● **EXERCISE REQUIREMENTS**:
Below are lines of data; restate word for word those running from the line containing "You are a computer-use" to the line containing "Instruction: Open chart", inclusive, and no others.

● **DATA**:
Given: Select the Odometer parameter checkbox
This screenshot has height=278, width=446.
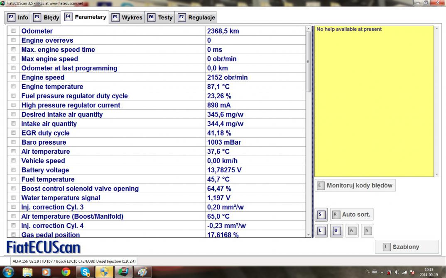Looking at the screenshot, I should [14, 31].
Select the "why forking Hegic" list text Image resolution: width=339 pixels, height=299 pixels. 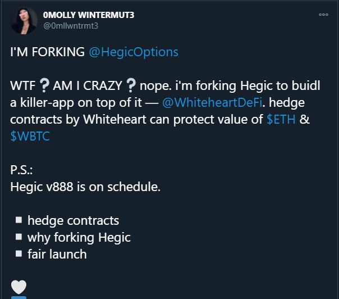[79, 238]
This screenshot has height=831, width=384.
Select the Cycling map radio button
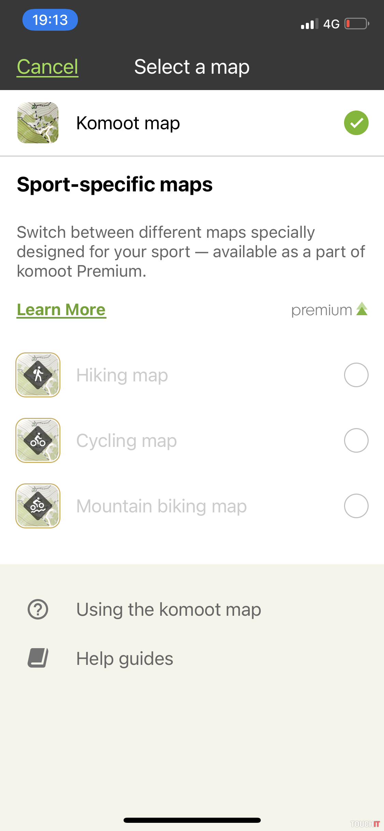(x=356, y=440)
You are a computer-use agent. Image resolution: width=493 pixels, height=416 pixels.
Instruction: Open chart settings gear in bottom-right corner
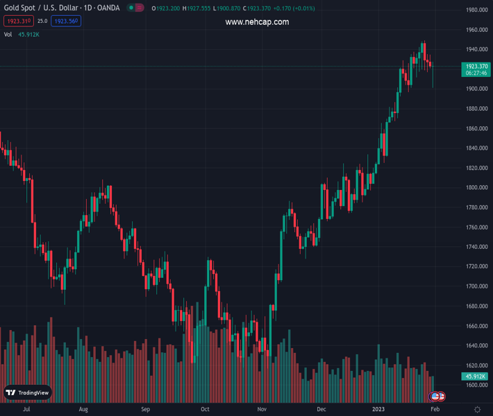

==

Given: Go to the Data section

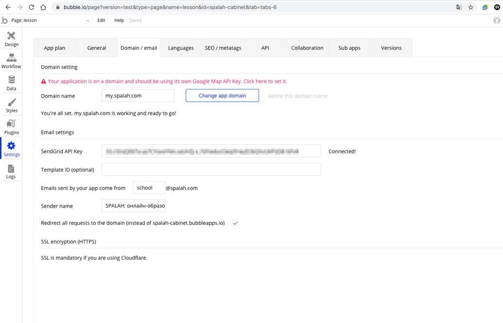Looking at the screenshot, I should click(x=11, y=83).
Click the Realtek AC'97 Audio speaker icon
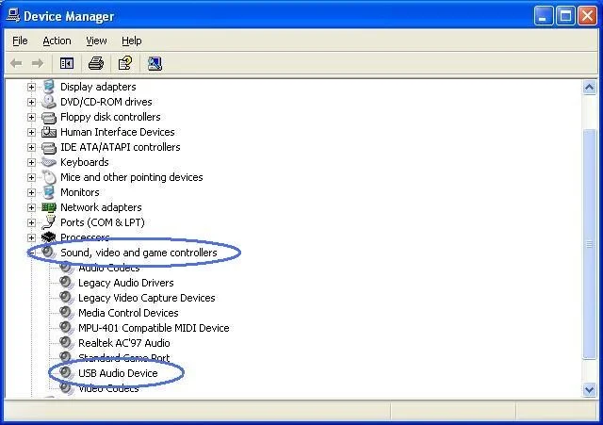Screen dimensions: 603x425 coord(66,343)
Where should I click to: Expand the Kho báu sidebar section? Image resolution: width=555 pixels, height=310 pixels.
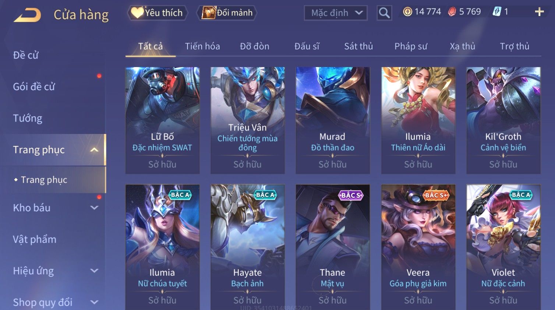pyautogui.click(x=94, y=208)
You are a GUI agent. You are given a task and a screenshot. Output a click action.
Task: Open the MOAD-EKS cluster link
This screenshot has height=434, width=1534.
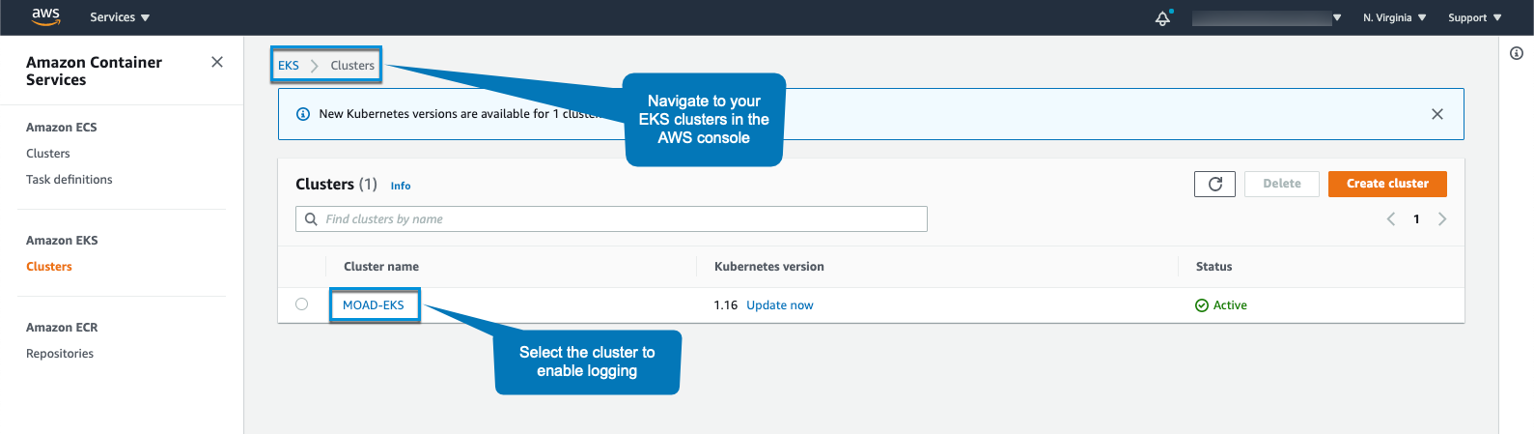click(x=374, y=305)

● **RESPONSE AREA**:
You are a computer-use agent. Image resolution: width=493 pixels, height=416 pixels.
Instruction: Open chart settings gear in bottom-right corner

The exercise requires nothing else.